President Donald Trump signed a sweeping executive order Monday designed to lower prescription drug costs by tying federal reimbursement rates to the lowest prices paid by other developed nations. The move revives the “Most Favored Nation” (MFN) model first introduced during his first term and blocked by legal challenges in 2020.
This time, the policy comes with broader scope and stronger legal footing—and early praise from some unlikely corners.
“There has never been a president in my lifetime more willing to take on the pharmaceutical oligarchs than Donald Trump. He’s not just talking about it—he’s doing it. This executive order is going to save lives, lower costs, and put American patients first,” said Health and Human Services Secretary Robert F. Kennedy Jr. at the press conference unveiling the order.

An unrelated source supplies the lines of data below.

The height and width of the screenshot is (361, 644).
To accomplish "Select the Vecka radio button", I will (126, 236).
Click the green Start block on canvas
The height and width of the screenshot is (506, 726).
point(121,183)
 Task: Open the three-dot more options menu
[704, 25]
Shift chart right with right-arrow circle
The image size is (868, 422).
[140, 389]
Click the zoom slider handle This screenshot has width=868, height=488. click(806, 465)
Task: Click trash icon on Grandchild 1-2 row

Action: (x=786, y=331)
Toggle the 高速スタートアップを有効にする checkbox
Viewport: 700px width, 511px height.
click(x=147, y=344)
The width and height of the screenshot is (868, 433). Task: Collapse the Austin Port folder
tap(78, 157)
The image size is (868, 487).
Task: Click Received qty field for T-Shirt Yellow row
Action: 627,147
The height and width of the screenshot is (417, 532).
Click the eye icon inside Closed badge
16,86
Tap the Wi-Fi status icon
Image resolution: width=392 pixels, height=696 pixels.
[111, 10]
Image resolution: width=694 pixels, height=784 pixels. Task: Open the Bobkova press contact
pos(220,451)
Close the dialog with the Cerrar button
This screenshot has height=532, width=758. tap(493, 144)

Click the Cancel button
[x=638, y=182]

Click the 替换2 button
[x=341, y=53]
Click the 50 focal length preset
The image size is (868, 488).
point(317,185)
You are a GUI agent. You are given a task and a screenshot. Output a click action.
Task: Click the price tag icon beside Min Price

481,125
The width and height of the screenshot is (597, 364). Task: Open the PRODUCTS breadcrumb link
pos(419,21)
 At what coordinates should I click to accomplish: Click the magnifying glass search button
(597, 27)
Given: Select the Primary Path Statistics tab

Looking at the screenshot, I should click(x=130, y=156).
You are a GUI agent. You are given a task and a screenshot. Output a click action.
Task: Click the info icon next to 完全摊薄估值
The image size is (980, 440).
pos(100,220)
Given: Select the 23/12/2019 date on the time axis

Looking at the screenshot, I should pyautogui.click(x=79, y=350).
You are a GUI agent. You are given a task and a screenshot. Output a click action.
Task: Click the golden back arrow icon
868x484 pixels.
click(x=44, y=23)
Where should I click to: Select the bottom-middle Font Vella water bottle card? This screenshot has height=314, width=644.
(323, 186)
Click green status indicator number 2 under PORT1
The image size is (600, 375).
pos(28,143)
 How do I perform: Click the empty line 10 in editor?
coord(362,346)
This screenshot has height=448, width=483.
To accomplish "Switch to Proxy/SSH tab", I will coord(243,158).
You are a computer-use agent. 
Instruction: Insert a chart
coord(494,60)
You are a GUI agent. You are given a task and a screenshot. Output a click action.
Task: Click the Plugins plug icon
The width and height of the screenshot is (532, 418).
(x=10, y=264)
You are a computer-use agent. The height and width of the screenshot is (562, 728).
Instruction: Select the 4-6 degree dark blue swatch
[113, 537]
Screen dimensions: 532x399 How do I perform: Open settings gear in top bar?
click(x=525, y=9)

What the Order Does—and Doesn’t Do
The order instructs the Department of Health and Human Services (HHS) to notify drug manufacturers of MFN pricing targets within 30 days. If negotiations fail, the federal government will implement direct enforcement. It applies initially to drugs under Medicare Part B and Medicaid but is expected to ripple into private markets through pricing realignments.
The order also opens the door to direct-to-consumer sales at MFN prices, allowing manufacturers to bypass insurance middlemen entirely—particularly pharmacy benefit managers (PBMs), whom the administration blames for distorting drug prices.
Critically, the order doesn’t regulate private insurance or out-of-pocket prices directly. But by shifting the largest drug purchaser in the U.S.—the federal government—to MFN pricing, it could force private payers and hospital systems to adapt.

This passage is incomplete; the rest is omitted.